The Rhymes & Routes Christmas Message 2015

By the time we reach December, it seems as though Christmas has already been around for months. That's because it has: I saw my first Christmas merchandise in September. In 1956, the science fiction writer Frederik Pohl published a short story called “Happy Birthday, Dear Jesus.” It's set in a future when September is the height of the Christmas season, and the shopping frenzy has only another three months to go. On Christmas night, everyone removes all traces of Christmas to prepare for the next selling season, unaware, or perhaps uncaring, of the fact that Christmas Day is meant to be the beginning of the holiday, not the end. It's a tale that seems increasingly prescient as time goes by.

Religious types sometimes complain that all the shopping and partying detracts from what they call the true meaning of Christmas, but even they know that Jesus wasn't really born in December and that his year of birth is variously estimated between 2 BC and 5 BC. It's a bit rich of them to complain about Christmas being hijacked when the early Fathers of the Church themselves decided to claim pagan winter festivals, such as Saturnalia and Yule, as their own. Christians are fully entitled to celebrate at this time of year, but they cannot claim exclusive rights.

This is all by the by. There are nasty elements in our society who can only see this time of year, irrespective of whether it's a time of religious celebration or of parties and materialism, as an opportunity to further their own malicious ends. They surreptitiously spread the message that it is politically incorrect to celebrate Christmas in case it offends people with other religions, and many ordinary people fall into the trap of believing it. We hear stories of Christmas being “banned” by local councils and schools; such tales are almost always a deliberate misinterpretation of the facts, which are usually quite innocent when properly examined.

This is a complete lie
In recent years, we see people posting Christmas pictures, such as nativity scenes, on Facebook with messages stating that Facebook is trying to get such scenes removed because they are offensive, so let's keep posting them to prove them wrong. This is a malicious falsehood without the slightest basis in fact and is a deliberate attempt to make people think that the symbols of their culture and their celebrations are under attack. Why would anyone tell such lies? Because they wish to stir up ill-feeling against religious minorities in this country. They are extreme right-wing racists who aim to get ordinary people unnecessarily worried so that they become unwitting allies by making them think that everything that defines their way of life is under attack. Unfortunately, I've seen too many ordinary decent people fall for this malevolent nonsense.

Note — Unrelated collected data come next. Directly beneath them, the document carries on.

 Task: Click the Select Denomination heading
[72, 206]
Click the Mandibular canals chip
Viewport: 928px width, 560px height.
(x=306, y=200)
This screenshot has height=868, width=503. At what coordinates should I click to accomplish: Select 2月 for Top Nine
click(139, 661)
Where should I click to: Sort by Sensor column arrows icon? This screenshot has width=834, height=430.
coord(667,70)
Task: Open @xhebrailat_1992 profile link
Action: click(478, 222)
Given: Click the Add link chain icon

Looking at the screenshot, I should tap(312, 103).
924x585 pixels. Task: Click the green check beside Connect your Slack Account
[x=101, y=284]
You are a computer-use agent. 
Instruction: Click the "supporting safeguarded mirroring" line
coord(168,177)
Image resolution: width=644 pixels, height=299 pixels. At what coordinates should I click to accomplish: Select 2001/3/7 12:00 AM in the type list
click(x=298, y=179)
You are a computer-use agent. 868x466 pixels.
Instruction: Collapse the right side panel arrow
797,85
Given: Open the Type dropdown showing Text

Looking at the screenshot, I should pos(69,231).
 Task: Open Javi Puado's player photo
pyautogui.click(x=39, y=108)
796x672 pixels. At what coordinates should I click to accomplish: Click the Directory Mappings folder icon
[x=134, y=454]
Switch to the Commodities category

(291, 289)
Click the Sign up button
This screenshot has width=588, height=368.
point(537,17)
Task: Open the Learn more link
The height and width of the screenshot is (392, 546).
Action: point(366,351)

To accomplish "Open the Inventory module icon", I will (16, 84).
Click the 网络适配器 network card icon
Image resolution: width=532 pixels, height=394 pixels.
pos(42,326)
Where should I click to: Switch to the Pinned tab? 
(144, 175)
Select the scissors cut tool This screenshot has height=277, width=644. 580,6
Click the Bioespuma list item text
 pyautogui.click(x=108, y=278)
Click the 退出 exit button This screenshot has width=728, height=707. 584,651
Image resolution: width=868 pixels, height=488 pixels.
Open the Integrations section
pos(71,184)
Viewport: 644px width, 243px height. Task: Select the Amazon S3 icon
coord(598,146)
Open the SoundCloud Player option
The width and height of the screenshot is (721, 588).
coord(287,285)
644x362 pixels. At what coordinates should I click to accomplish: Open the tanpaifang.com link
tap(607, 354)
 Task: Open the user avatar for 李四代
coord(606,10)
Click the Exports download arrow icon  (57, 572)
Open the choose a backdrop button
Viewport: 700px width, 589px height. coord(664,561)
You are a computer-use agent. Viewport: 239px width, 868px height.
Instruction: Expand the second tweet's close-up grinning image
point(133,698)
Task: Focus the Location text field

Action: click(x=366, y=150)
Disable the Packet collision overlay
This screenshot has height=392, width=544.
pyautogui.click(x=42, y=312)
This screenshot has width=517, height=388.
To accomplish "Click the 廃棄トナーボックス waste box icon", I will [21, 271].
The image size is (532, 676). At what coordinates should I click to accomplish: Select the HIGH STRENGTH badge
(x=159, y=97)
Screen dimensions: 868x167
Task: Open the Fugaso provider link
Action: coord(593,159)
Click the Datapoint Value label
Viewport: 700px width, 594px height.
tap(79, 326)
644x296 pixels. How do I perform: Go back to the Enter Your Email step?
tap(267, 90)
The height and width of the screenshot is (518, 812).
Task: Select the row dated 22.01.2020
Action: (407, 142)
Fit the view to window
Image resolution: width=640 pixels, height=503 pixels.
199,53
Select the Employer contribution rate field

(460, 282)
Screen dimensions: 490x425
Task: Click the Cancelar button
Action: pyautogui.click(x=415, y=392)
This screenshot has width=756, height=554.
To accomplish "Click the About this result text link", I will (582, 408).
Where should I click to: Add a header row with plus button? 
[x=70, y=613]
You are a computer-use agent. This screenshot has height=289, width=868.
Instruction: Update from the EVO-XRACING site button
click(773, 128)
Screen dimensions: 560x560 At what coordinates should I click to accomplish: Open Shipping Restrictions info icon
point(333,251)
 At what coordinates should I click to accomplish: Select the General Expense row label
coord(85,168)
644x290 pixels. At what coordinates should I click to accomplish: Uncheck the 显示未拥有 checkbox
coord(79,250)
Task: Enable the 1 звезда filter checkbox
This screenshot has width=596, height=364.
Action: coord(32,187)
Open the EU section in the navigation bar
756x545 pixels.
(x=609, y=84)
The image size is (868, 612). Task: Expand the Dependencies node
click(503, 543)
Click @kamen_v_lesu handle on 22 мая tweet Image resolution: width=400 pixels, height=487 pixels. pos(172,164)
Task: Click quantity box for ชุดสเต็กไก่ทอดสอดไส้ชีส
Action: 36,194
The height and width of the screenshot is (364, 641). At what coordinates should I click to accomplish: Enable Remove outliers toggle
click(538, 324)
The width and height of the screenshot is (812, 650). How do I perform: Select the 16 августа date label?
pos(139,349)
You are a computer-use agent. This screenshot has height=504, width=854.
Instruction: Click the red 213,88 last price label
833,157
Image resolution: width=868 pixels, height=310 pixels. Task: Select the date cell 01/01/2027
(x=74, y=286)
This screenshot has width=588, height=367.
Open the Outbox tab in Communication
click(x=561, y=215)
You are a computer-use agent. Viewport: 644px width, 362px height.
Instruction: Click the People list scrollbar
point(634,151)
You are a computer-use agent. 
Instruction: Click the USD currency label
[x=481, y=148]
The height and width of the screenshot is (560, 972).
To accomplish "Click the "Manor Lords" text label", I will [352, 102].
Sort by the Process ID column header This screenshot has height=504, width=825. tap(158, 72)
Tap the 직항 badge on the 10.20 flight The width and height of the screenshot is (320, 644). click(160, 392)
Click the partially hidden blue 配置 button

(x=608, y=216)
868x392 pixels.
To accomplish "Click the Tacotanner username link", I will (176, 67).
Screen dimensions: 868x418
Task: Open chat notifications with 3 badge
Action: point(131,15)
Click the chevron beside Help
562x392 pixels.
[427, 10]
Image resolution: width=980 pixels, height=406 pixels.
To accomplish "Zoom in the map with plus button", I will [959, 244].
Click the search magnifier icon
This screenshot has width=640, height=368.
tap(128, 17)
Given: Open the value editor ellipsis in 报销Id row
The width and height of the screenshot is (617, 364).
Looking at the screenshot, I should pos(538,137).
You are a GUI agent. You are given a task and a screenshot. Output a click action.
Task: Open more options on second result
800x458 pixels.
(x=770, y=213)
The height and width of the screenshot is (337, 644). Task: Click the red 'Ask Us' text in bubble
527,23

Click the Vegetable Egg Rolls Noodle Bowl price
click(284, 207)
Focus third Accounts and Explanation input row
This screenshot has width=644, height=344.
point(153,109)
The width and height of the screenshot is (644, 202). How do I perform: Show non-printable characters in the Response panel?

The truth is entirely different.

Ten years ago, in my capacity of union rep, I visited one of my members at his home in December to discuss his personal case. In the corner of the living room there was what I took to be the family Hindu shrine, and while we were talking, his younger sisters were decorating a Christmas tree, and doing a really good job too: it was all looking very festive. Inspired by the sight of young Hindu girls putting up Christmas decorations, I said to him as I left, “Happy Christmas”, and he replied similarly. No offence intended, or taken.

In 2013, the Muslim Council of Britain produced two cards wishing everyone a HappyChristmas, along with a statement that said: "Who wants to ban Christmas? Not Muslims. So put up the Christmas tree, prepare the roast, wrap the presents and spread the Yuletide joy. None of us will be offended if you go ahead and enjoy the Christmas cheer. We'll remember too the blessings Jesus gave to all of us. He was, after all, an important Prophet to Muslims.”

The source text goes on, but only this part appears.